- **Raw records**:
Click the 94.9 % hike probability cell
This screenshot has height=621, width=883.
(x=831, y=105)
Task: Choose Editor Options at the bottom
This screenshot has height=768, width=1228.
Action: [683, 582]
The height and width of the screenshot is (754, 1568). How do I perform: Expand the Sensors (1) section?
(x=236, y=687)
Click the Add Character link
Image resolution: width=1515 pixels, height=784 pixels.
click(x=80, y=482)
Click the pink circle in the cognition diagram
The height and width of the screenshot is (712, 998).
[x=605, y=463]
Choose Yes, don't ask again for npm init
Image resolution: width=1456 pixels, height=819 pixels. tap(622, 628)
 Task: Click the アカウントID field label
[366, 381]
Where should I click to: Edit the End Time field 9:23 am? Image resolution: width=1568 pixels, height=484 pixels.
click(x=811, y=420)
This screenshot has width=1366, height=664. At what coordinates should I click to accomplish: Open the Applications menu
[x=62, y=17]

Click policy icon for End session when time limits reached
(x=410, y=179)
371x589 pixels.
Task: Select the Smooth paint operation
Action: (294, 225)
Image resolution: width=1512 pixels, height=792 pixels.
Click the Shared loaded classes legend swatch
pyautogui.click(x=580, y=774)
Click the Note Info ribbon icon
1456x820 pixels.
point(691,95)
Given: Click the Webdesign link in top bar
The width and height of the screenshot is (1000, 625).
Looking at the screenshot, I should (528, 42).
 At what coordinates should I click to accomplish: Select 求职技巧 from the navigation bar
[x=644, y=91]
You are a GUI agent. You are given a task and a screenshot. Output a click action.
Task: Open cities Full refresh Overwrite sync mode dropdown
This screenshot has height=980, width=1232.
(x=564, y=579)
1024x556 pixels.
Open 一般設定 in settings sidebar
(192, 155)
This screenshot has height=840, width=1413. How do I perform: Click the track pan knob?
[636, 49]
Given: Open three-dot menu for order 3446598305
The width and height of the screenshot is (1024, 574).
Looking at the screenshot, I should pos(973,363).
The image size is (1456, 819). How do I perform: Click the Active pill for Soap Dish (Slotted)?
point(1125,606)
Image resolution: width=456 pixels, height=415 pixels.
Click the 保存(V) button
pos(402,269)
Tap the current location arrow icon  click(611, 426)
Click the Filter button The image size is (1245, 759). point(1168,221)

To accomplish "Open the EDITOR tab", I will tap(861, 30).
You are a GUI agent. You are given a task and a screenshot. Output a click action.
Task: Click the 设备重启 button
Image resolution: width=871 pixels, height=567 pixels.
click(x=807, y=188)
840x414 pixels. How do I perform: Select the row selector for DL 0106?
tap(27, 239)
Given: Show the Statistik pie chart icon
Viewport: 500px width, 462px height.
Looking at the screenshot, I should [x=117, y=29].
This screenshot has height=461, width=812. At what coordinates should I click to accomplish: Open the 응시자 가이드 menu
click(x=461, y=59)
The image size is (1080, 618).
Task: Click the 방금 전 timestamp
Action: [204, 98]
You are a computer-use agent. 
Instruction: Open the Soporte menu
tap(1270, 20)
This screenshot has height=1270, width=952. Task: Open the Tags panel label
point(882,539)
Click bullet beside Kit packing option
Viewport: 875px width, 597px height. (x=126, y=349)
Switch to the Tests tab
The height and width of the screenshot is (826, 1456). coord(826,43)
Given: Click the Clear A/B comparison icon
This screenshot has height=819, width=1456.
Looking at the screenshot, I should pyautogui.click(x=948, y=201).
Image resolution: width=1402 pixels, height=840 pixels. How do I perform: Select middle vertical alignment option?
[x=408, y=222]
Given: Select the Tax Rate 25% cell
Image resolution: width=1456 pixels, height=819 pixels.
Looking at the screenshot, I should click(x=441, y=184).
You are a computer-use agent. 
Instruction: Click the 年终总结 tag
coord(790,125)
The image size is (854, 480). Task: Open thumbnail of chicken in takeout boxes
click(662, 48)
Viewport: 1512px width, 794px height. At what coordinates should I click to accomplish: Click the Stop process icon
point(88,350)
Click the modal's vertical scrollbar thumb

- **Given problem**:
Which lines of the items above contain the word "Select"? Gather each one and copy it out in full, treating uppercase and lowercase as different.

- **Full response**:
Task: Select the Smooth paint operation
 At what coordinates should I click to accomplish: Select 求职技巧 from the navigation bar
840x414 pixels. How do I perform: Select the row selector for DL 0106?
Image resolution: width=1402 pixels, height=840 pixels. How do I perform: Select middle vertical alignment option?
Given: Select the Tax Rate 25% cell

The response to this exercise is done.